The Semantic Web In Depth

Recently, the phrase Semantic Web has been popping up more and more. Unfortunately, there are no really good non-technical explanations of what it is. This is a first draft attempt at breaking the Semantic Web down into it's component parts and describing each in summary. Be forewarned that the explanation is detailed and covers many of the facets of the Semantic Web. Please let me know where the wording is unclear or incorrect.
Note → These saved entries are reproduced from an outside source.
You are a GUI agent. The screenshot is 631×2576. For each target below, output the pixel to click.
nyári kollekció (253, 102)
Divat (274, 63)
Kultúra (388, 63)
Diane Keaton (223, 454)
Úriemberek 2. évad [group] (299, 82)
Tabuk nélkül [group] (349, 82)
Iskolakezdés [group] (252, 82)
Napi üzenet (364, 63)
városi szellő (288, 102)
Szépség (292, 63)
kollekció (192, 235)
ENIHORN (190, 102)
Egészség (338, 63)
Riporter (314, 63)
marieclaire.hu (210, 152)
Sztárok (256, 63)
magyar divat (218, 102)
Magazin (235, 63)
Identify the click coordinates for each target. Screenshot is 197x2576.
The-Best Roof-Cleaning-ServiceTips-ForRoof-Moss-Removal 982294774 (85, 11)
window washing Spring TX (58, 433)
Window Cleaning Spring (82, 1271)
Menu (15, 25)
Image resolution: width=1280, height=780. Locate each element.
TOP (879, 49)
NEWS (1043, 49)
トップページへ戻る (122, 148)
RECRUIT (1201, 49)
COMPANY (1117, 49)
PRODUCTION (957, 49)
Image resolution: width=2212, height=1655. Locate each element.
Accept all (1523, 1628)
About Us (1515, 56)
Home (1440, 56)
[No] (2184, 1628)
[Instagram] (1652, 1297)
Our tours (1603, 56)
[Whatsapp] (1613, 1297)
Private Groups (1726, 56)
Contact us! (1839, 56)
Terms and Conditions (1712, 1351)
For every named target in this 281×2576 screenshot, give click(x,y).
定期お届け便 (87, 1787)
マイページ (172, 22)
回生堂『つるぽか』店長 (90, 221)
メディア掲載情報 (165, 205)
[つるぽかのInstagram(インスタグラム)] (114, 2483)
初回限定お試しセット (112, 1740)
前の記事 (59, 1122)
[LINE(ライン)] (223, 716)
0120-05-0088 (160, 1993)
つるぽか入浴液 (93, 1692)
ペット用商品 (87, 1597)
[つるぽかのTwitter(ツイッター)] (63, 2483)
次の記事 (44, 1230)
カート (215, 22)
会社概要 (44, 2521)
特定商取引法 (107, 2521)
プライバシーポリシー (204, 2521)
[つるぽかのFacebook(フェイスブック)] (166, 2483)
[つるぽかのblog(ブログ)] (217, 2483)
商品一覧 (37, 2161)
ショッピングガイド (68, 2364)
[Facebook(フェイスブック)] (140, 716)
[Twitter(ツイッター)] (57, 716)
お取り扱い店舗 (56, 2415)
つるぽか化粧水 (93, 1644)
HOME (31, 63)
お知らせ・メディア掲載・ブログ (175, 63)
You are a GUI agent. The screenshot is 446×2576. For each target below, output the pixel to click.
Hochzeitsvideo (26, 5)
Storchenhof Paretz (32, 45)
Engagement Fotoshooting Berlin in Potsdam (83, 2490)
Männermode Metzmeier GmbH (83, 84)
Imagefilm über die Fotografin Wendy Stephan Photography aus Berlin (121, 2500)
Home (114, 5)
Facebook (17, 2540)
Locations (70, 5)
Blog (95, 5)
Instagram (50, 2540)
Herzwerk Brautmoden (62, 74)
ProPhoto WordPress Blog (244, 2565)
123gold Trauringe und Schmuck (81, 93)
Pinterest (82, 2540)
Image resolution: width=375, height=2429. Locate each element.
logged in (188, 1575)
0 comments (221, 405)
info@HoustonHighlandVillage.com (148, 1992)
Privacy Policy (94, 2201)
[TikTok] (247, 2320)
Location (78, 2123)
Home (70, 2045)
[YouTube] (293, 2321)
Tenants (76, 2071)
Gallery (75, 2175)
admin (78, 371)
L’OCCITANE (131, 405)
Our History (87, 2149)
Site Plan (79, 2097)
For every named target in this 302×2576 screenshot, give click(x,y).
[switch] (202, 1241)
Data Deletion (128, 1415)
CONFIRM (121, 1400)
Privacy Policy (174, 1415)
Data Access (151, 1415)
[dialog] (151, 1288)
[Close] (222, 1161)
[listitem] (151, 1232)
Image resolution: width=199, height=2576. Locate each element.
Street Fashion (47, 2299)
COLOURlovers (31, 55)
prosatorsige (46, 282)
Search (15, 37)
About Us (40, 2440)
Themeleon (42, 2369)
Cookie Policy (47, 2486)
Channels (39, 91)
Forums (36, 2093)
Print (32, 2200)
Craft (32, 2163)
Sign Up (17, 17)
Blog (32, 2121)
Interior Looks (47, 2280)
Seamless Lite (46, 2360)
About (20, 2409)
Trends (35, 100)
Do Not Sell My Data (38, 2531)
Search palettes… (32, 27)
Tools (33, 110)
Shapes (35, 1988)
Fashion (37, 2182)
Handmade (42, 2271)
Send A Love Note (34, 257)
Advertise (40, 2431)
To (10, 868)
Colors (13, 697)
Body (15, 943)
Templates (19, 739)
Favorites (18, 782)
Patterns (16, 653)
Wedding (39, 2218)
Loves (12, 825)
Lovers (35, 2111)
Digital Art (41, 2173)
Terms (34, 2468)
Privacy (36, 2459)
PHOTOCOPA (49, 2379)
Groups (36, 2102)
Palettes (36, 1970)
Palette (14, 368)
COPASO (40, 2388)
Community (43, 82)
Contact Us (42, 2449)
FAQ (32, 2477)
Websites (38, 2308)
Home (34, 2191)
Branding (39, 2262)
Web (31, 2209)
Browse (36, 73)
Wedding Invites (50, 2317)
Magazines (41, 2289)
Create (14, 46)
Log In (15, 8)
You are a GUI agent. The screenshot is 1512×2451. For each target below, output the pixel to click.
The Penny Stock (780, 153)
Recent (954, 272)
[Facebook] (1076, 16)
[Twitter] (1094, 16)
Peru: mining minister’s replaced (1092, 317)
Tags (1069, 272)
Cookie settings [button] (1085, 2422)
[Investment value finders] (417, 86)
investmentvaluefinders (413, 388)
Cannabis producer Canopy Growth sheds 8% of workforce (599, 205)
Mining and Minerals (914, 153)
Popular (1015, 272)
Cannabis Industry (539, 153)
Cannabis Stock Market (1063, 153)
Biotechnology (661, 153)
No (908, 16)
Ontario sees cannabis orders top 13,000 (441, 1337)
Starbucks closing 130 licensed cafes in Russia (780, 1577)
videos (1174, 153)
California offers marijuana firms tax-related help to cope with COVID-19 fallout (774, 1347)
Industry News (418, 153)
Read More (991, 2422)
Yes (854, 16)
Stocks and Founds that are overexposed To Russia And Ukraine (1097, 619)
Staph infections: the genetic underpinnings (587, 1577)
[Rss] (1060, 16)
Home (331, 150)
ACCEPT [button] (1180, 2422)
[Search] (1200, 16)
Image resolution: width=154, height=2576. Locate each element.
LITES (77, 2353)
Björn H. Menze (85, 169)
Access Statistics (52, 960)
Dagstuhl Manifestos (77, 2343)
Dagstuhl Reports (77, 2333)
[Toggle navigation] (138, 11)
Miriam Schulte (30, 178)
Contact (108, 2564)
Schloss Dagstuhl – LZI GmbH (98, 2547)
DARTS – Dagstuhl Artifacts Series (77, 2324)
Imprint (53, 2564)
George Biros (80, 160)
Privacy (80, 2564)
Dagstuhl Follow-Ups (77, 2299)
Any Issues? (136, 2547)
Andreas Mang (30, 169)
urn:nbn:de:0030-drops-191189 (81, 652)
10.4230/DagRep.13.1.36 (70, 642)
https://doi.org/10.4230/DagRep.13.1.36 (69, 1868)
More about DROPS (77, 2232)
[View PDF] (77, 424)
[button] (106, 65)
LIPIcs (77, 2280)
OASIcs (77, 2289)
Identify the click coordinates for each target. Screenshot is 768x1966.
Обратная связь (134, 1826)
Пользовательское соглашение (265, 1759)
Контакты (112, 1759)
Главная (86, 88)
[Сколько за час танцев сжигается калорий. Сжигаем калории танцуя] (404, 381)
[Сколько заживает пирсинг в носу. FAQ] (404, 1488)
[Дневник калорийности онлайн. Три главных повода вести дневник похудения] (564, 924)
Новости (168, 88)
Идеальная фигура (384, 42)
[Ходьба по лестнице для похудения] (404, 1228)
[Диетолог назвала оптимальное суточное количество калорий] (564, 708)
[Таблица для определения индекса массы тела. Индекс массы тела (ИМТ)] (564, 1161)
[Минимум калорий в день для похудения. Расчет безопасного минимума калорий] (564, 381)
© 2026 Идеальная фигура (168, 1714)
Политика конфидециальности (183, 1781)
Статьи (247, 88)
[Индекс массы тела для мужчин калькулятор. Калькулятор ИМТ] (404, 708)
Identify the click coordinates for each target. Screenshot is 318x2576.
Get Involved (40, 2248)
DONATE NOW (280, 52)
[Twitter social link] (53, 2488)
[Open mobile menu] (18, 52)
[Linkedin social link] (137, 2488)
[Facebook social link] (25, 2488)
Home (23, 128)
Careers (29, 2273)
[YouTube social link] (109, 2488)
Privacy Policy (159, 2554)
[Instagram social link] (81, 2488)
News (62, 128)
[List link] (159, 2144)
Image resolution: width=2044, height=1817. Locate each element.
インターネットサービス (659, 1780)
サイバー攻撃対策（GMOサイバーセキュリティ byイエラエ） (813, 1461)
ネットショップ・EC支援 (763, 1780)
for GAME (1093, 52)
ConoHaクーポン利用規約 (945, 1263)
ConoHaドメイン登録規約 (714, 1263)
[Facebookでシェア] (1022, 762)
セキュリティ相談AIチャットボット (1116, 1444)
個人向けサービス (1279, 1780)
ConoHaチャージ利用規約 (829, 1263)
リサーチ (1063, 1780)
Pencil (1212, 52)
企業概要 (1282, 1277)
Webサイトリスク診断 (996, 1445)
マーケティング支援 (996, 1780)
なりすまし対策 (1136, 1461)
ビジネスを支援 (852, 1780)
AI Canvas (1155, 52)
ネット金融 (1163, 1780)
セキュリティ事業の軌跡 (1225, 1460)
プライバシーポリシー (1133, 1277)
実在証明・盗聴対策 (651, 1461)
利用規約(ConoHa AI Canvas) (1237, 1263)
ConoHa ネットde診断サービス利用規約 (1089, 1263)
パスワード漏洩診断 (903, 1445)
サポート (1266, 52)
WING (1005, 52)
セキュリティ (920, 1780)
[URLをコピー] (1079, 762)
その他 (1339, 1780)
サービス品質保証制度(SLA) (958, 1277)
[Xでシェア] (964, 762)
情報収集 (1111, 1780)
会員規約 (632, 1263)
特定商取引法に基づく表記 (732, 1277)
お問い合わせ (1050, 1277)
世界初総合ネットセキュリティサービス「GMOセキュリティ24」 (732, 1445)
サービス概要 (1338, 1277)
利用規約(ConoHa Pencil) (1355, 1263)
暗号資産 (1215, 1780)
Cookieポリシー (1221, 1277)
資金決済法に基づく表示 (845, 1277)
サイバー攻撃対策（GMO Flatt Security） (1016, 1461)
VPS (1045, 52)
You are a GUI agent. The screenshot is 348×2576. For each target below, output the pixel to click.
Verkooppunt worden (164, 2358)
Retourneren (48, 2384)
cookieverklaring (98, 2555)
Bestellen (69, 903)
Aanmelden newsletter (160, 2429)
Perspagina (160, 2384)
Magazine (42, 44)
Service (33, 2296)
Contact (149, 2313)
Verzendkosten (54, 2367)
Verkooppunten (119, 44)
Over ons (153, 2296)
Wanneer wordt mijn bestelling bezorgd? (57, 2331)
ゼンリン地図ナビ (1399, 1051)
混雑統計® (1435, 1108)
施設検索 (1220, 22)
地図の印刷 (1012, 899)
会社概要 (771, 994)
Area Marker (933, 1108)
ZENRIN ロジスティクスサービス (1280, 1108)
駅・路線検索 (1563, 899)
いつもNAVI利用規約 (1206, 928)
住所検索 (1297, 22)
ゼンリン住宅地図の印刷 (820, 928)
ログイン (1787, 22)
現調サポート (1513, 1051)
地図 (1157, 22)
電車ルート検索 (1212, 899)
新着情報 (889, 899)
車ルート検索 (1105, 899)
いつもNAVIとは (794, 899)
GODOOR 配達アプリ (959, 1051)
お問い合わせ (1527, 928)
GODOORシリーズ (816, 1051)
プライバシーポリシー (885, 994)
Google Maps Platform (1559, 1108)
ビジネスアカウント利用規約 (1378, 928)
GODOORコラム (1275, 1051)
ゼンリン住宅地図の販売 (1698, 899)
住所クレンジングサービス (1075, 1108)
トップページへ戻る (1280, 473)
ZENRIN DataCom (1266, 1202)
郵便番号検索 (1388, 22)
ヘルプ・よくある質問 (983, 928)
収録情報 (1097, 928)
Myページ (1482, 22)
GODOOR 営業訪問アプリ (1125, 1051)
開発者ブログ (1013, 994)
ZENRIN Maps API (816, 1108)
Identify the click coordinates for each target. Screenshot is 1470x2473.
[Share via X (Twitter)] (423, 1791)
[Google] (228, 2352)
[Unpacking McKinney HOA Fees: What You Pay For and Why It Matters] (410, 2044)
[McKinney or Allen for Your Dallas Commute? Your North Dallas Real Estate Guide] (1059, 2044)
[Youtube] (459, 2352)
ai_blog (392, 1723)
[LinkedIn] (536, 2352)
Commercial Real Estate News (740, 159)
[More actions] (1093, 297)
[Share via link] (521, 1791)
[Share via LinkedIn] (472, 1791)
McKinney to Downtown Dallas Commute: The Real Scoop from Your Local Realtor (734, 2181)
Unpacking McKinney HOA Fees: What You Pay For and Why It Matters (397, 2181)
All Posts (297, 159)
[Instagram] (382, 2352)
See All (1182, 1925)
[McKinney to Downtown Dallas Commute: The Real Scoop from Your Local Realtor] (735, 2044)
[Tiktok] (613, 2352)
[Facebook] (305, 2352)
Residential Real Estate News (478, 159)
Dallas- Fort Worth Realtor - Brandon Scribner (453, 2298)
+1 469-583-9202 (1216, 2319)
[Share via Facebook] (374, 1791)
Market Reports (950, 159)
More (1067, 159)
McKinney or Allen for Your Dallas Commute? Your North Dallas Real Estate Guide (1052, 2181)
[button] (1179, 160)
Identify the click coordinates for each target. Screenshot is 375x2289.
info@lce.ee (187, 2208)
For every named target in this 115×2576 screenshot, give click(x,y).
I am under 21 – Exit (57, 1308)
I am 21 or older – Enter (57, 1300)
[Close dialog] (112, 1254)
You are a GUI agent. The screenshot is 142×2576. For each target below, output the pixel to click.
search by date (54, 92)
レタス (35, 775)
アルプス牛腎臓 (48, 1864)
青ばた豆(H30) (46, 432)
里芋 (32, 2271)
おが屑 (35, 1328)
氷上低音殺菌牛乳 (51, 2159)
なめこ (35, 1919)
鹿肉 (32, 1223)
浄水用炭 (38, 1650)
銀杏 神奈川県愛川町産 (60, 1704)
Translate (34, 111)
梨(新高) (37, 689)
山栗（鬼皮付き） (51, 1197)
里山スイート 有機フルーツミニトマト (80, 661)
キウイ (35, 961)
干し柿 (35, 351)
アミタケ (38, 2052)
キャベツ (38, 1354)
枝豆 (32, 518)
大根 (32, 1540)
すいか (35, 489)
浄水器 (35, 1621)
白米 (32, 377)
I really do want to improve this page!

Identifiers: Uniform Resource Identifier (URI)

Whenever you want to talk to someone about something, you use some sort of identifier. "The North Star" "The strange man at the grocery store" "Those really sour candies Bob always eats" However, when you want to be as exact as possible, you use a name. "Polaris" "Johnathan Roberts" "Mega Warheads"

On the Web, instead of giving something a name, we give it a URI. Anything that has a URI is said to be "on the Web" and we can give anything a URI: you, the book you bought last week, the fly that keeps buzzing in your ear and anything else you can think of -- they all can have a URI.

The URI is the foundation of the Web. While nearly every other part of the Web can be replaced, the URI holds the rest of the Web together. You're probably already familiar with one form of URI: the URL or Uniform Resource Locator. A URL is the address that lets you visit a webpage, like: http://www.w3.org/Addressing/. If you break it down you can see that a URL lets your computer locate a specific resource (in this case, the W3C's Addressing website). In addition to URLs, there are other forms of URIs. For example, mid: URIs identify email messages but they aren't able to locate a copy of the message for you.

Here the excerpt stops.